ByJason Knowles and Ann Pistone WLS logo
Wednesday, March 25, 2020
Grieving from a distance amid COVID-19 pandemic
Grieving from a distance amid COVID-19 pandemicGatherings have been severely limited by state officials and "stay-at-home" orders are making funerals and the grieving process very challenging.

Gatherings have been severely limited by state officials and "stay-at-home" orders are making funerals and the grieving process very challenging.

"My mom was a wonderful gal, 83 years old," said Erich Muellner. "Just a sweet, sweet mom who always cared about other people more than herself."

June Muellner recently died of natural causes and planned to donate her body to science. Now due to restrictions in an effort to slow the spread of the coronavirus, her large family who lives in Chicago and in the northwest suburbs cannot get together to grieve due to the stay-at-home order.

"Since we can't gather in groups, we aren't going to have a memorial now," Muellner said. "We'll just wait until the times are better and maybe we'll do an outdoor activity with friends and family."

"There is a lot of disappointment in some ways if they can't observe religious observances or practices, or have their friends and family there to support them, or what their loved ones would have wanted," said Michael Schimmel, CEO of eCondolence and Shiva based in Northbrook.

Schimmel's companies, and others, like them are helping people navigate funeral challenges during COVID-19 pandemic.

He and others in the industry are suggesting giving condolences via thoughtful emails, a long letter or card in the mail.

Some family, friends and funeral homes are also turning to technology.

"There is video streaming taking affect, there are phone conferences and arrangements being made," Schimmel said.

Video streaming can also help seniors who are unable to travel or others who should avoid being in groups due to virus outbreak.

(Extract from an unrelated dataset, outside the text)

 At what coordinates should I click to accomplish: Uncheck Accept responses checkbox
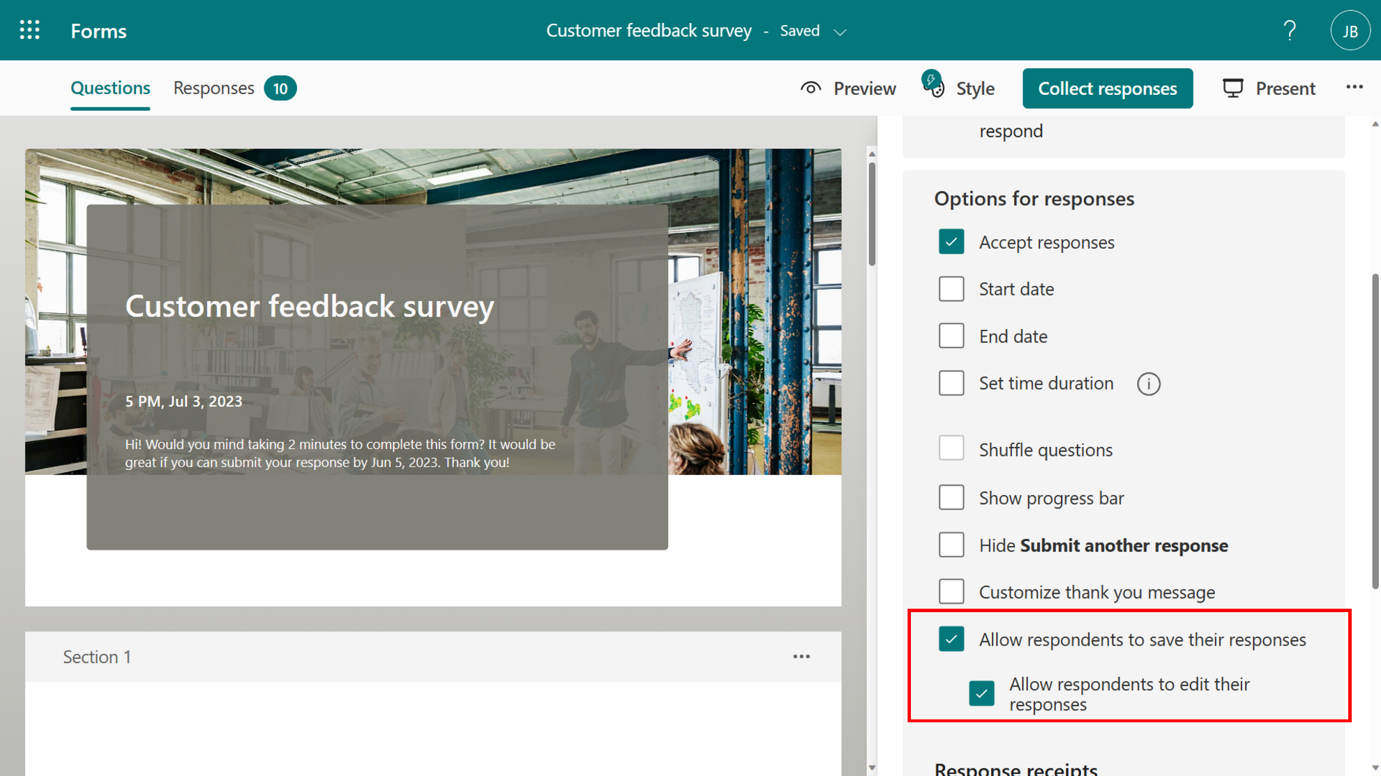[951, 242]
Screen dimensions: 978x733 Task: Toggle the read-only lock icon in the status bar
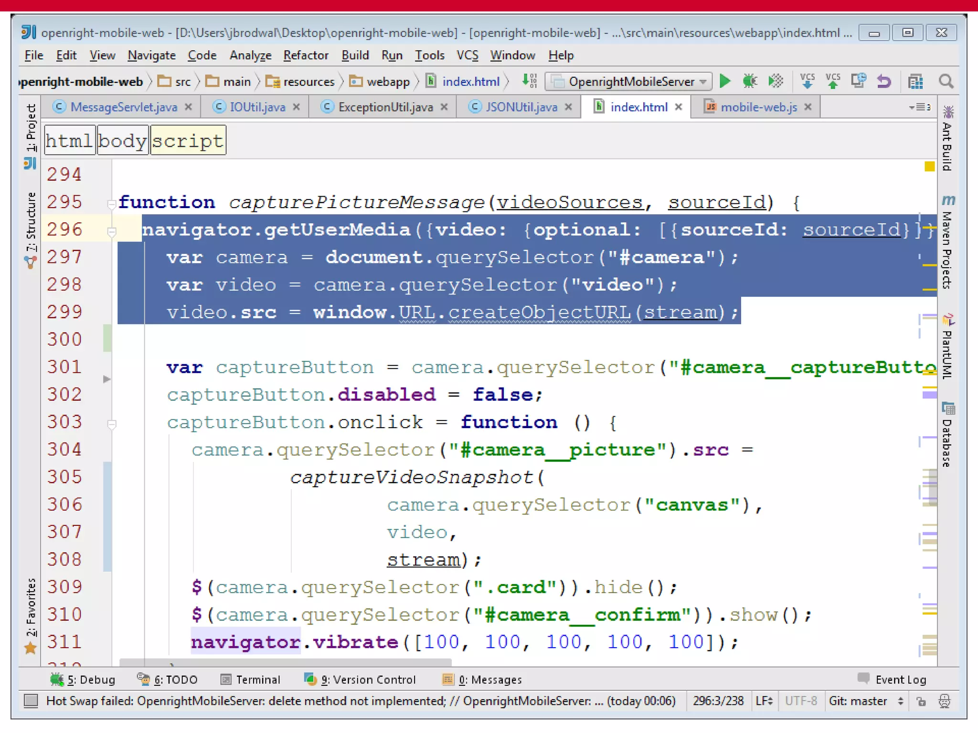tap(921, 701)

Even though the new guidelines and restrictions may go against wishes of those who passed, Schimmel said families are understanding.

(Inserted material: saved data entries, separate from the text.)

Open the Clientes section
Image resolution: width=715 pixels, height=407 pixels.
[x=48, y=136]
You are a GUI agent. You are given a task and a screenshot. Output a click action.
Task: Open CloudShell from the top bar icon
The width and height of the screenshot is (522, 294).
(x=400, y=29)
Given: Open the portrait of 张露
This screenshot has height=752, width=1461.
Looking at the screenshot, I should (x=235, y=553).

"Mourning and grieving is an isolating time to begin with," said Rabbi Lizzi Heydman of Mishkan Chicago. "To compound that with being physically isolating is really hard and we all have to try harder."

Rabbi Heydman suggests putting your hand on your heart if you cannot put it on a mourner's shoulder when reaching out to them virtually.

"Of course it's not the same thing as being in the same physical space but its surprisingly comforting to be in a virtual room with people who all have a hand not heir heart," Rabbi Heydman said.

The mourner's prayer is an important part of grieving in the Jewish community. The Jewish Learning Center offers this virtual mourner's Kaddish that people can join.

"It's different to say amen to a recording. It has to be in real time, with real people checking-in and seeing one another, and taking comfort in the fact that all of us are here in this moment together even though we aren't in a physical space together," Rabbi Heydman said.

If people still want to plan a large gathering what should they do?

"This is a time when there are smaller groups required, this would be a time when - with their family they can plan, and honor, and memorialize their loved one once COVID-19-gathering restrictions are removed," Rabbi Heydman said.

Two of the biggest things to remember if you are in this situation and you recently lost a loved one: you should ask the funeral home if they have FaceTime or Skype options so other people can be part of the services; or you can also check with them and see if they are able to help you plan a larger memorial in the future.